▶ _Exercise_: Transcribe the line containing "Universität Bonn (134, 33)" and every line after it, exactly, through the end of the records.

Source records Start Marker

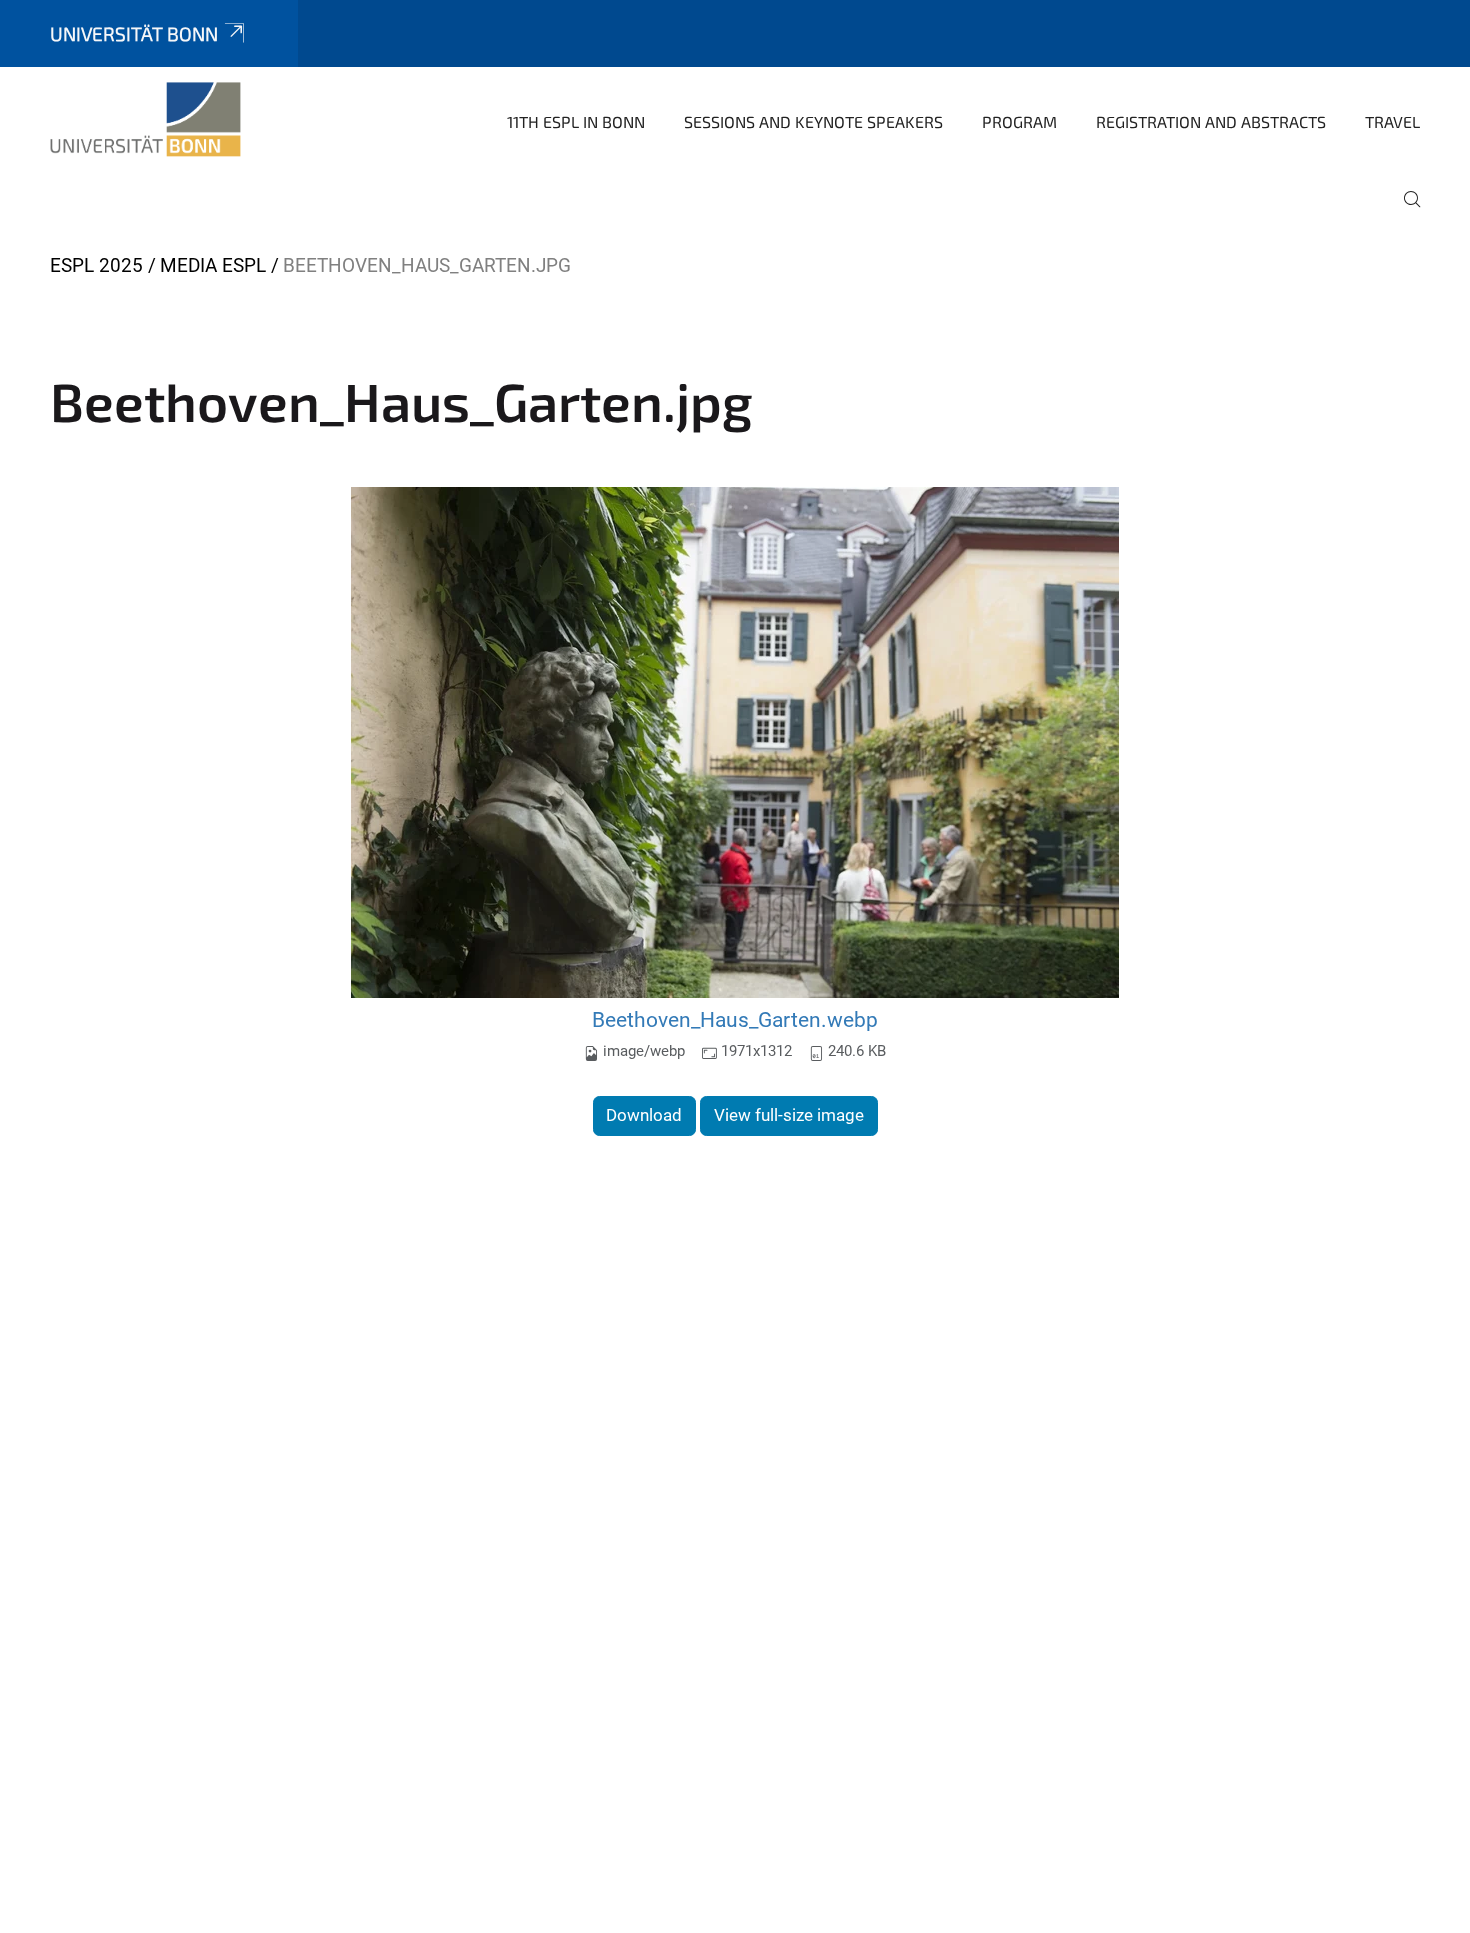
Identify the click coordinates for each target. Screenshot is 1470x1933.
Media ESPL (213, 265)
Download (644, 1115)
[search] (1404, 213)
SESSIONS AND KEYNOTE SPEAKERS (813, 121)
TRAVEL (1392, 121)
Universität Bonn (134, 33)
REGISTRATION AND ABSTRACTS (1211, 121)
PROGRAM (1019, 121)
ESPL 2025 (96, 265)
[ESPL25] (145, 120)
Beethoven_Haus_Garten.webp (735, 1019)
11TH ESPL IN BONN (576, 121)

Source records End Marker

▶ _Written answer_:
Universität Bonn (134, 33)
REGISTRATION AND ABSTRACTS (1211, 121)
PROGRAM (1019, 121)
ESPL 2025 (96, 265)
[ESPL25] (145, 120)
Beethoven_Haus_Garten.webp (735, 1019)
11TH ESPL IN BONN (576, 121)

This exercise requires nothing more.